Fig. 1 Potential energy curves depicting the B3LYP/6-311G(d,p) (blue), ωB97XD/6-311G(d,p) (black), M06-2X/6-311G(d,p) (red), and B2PLYP/6-311G(d,p) (green) level relative electronic energies (kcal mol⁻¹) of the various species associated with proposed mechanism of (a) CA and (b) MM. Energies of transition states and products are reported relative to the energies of the reactants of each step using free reactant state as the reference state.

The next step involves the formation of 6, through the abstraction of hydrogen from NH₃ by 5 across a barrier of 7.6 kcal mol⁻¹. Subsequent formation of species 8 is accomplished by 10.8 kcal mol⁻¹ attack of 4 on 6 to form 7, followed by hydrogen abstraction from NH₃ by 7 through 6.7 kcal mol⁻¹ barrier. Further, a low (2.0 kcal mol⁻¹) barrier formation of radical centre at the terminal amino group of 8 gives 9, which then undergoes high (17.4 kcal mol⁻¹) barrier cyclization. The resulting cyclized intermediate 10 converts into neutral intermediate 11 by the barrierless attack of NH₃. A subsequent barrierless abstraction of hydrogen from one of the –OH groups of 11 by ˙NH₂, followed by high (19.9 kcal mol⁻¹) barrier release of ˙NH₂, results in the introduction of a carbonyl group in 13. In a similar manner, the other two carbonyl groups of CA (17) are formed by hydrogen abstraction from the remaining two –OH groups of 13, followed by the release of two additional ˙NH₂. Overall, the formation of CA is accomplished in 16 steps and consumes three molecules of cyanamide, three ˙OH and one NH₃.

DATA EXCERPTS:
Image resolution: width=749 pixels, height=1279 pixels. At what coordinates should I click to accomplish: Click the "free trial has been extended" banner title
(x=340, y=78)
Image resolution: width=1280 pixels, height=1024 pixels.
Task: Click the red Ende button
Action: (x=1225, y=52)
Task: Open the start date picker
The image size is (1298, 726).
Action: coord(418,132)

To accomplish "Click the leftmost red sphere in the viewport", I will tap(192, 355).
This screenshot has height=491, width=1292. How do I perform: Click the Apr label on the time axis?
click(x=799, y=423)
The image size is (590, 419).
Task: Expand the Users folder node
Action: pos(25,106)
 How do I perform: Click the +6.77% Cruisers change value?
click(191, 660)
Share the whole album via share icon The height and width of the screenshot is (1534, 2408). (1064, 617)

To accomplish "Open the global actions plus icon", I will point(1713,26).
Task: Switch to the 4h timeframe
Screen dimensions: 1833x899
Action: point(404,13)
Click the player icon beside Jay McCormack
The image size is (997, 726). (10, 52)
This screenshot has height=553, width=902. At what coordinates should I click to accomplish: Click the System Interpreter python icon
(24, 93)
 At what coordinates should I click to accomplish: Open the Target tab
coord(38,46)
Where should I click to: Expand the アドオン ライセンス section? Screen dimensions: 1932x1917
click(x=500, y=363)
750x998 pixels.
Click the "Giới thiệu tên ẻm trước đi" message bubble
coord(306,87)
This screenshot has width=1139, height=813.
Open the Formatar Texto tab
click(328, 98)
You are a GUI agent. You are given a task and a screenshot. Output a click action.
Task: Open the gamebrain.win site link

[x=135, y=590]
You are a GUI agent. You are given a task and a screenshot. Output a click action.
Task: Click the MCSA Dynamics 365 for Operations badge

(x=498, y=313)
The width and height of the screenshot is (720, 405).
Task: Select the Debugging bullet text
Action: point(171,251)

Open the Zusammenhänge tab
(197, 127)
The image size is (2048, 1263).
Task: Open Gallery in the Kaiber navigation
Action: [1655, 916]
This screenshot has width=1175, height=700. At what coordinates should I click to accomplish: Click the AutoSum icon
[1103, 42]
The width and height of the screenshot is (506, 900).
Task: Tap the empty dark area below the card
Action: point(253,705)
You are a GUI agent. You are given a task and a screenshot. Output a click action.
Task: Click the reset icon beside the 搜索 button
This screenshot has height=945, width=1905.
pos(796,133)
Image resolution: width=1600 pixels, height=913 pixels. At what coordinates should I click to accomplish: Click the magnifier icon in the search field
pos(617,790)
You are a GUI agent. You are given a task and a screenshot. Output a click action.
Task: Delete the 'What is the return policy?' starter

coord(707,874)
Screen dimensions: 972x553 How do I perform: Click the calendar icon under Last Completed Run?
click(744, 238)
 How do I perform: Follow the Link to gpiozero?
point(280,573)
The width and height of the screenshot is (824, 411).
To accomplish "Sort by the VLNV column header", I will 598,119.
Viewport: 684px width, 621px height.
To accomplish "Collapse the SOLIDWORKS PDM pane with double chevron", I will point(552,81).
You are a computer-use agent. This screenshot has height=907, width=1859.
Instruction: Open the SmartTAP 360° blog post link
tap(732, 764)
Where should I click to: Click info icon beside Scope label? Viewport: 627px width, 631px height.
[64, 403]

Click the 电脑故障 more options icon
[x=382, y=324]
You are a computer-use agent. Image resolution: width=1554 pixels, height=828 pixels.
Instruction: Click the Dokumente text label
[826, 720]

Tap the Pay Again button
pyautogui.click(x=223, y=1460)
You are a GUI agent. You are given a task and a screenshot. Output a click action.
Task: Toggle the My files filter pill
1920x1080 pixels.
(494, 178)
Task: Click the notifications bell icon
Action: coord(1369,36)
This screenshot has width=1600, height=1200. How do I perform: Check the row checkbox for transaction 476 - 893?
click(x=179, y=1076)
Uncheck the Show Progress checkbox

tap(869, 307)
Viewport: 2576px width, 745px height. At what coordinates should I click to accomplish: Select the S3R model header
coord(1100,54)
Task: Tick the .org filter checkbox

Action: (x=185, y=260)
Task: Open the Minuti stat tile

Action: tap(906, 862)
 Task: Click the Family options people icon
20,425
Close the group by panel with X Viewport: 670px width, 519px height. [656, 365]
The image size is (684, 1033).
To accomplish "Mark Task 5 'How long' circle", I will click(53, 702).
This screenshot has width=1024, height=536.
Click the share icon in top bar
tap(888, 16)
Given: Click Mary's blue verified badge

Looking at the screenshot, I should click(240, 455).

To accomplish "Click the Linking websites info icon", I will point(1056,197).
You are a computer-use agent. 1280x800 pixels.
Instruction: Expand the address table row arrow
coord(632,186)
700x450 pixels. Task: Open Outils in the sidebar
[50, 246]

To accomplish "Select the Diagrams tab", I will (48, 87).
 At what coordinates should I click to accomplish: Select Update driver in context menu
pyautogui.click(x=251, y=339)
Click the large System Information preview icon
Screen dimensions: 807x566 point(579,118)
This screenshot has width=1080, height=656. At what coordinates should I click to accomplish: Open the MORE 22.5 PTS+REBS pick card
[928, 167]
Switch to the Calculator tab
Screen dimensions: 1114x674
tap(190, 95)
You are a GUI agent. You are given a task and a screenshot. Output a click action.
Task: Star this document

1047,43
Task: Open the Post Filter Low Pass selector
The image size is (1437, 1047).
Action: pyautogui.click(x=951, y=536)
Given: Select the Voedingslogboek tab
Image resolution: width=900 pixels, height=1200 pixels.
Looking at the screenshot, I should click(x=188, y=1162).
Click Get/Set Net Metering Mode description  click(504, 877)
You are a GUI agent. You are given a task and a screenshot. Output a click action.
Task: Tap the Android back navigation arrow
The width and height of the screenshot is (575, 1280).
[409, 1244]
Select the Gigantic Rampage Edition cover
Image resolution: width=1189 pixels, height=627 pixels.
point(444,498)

TASK SET:
1) According to the reaction mechanism passage, in how many steps is the formation of CA accomplished?
2) Please carry on writing the reaction mechanism passage, starting right after its final sentence.
The items come from a separate source.

RESPONSE LIST:
1) 16 steps.

2)
Formation of MM

MM formation proceeds through the attack of ˙NH₂ on cyanamide 1 to generate 18, which possesses the radical centre at nitrogen (Table 1, Scheme 3, Fig. 1 and S2†). 18 is then attacked by NH₃ through 9.5 kcal mol⁻¹ barrier to give 19, which is converted into its radical form (20) by passing a low (3.4 kcal mol⁻¹) barrier. 20 can adopt two conformations (i.e. 20a and 20b, Fig. S5†) depending upon the location of the attack of ˙NH₂ on 19. Nevertheless, due to high energy associated with the impact events, rapid rotation across the bond renders a mixture of two conformers (20a and 20b). However, only 20a can proceed towards MM formation. Specifically, the attack of 20a on another molecule of 19 across a barrier of 12 kcal mol⁻¹ forms the radical dimer 21, which releases ˙NH₂ by crossing 10.4 kcal mol⁻¹ barrier to form 22. ˙NH₂ then attacks the terminal amino group of 22 through 2.8 kcal mol⁻¹ barrier to form 23, which is then attacked at its cyano position by a second cyanamide molecule to produce 24 with the radical centre at nitrogen. The formation of 25 (trimer of 19), is then accomplished by the abstraction of hydrogen from NH₃ by the radical centre of 24 across a barrier of 8.5 kcal mol⁻¹. Subsequently, 25 undergoes a low (1 kcal mol⁻¹) barrier attack of ˙NH₂ at the terminal amino group and generates 26, which cyclizes into 27 by the high (14.7 kcal mol⁻¹) barrier attack of terminal ˙NH– group on the sp² carbon. Finally, the release of ˙NH₂ from 27 across a barrier of 12.8 kcal mol⁻¹ forms MM (28). Overall, the formation of MM is accomplished in 11 steps and consumes three cyanamide molecules and one ˙NH₂. Further, one NH₃ is released and two ˙NH₂/NH₃ pairs play catalytic roles.

Scheme 3 Proposed radical mechanism along with the corresponding transition states (TSs) for the formation of melamine (28) from cyanamide (1).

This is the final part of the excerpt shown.